/---

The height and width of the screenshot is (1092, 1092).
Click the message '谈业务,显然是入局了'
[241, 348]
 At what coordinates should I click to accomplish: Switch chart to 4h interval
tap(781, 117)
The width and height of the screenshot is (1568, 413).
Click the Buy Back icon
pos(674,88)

\---

◆ PROBLEM STATEMENT ◆
Gather every line from the listing above in which "screenshot" appears, and copy those lines.

◆ EXPECTED ANSWER ◆
The height and width of the screenshot is (1092, 1092).
The width and height of the screenshot is (1568, 413).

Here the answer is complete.